Archive for the ‘Machine learning’ Category

Where do you get your (breaking) news from?

There’s been a lot of hype and VC investment lately for web monitoring services that analyze blogs and social media for topical relevance and deliver near real time alerts to customers.

These services claim to find breaking stories, at least a day before they hit the news headlines at major news sites such as The New York Times. With millions of blog posts each day it is indeed not trivial to build a system which can syndicate the best and most recent vertical content for a designated audience such as individual traders targeting, for example, hedge funds.

Of course, it would be impossible to create such services without RSS technology, and it would be also impossible if there wasn’t an automated RSS strategy for the market vertical. Apart from manual monitoring and tagging of posts, the later can only be achieved by the so called automated “machine learning” methods. Ben Barren in a recent post reports that there is an increasing involvement of machine learning experts in this field.

It is no secret that the whole philosophy around Feeds 2.0 is its machine learning personalization engine. It is therefore no wonder that Feeds 2.0 already silently offers such web monitoring services to its registered users and it does so for free! For example the following screenshots depict the reaction of Feeds 2.0 to two breaking news stories that appeared in blogs yesterday and are making headlines around the world… today.

The first screenshot – taken in my Ubuntu box 🙂 – shows posts about Google’s acquisition of Jotspot clustered in a big cluster at the page formed by the tag “Google” yesterday afternoon. The size of the cluster obviously depicts the importance of the story as soon as it started circulating around the blogosphere.

Breaking News at Feeds 2.0 (Google / Jotspot)
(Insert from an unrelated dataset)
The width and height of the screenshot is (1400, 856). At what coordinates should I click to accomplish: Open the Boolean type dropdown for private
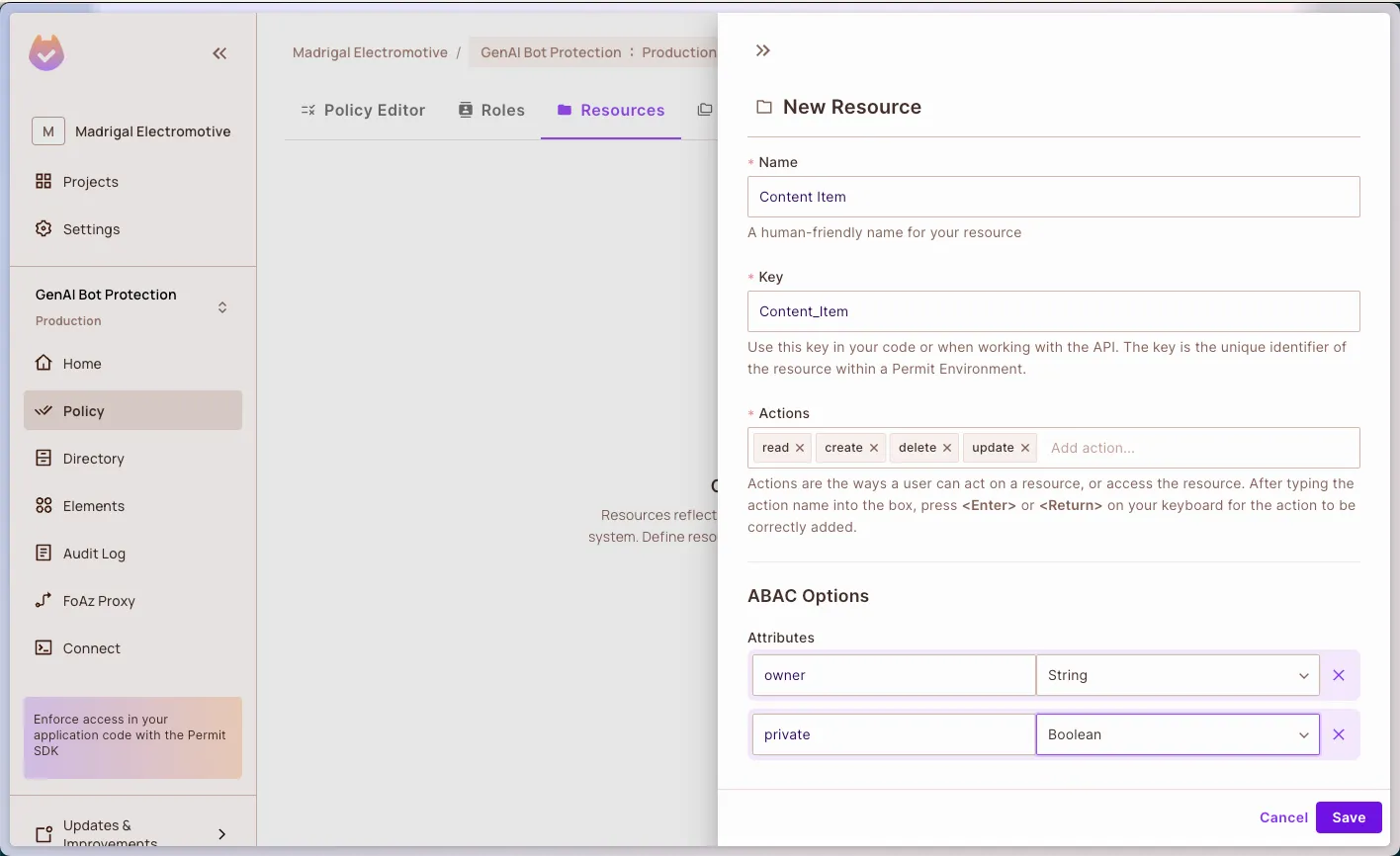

The second screenshot shows a cluster with posts about the second important story that broke out yesterday concerning the acquisition of Reddit by Condé Nast. The information has been automatically clustered from sites such as Techcrunch, Digg, Original Signal, etc and it would make an ideal candidate early e-mail alert for an interested audience.

Breaking News at Feeds 2.0 (Conde Nast / Reddit)

It is obvious that the automatic formation of the clusters in the above screenshots helps reduce information overload and also helps users to focus on the actual stories, when data are coming fast. In this way the importance of the stories comes to the surface since the information is coherent and relevant.

I was therefore just wondering…. should we perhaps create a new service and start charging users, at least for just-in-time e-mail alerts? 🙂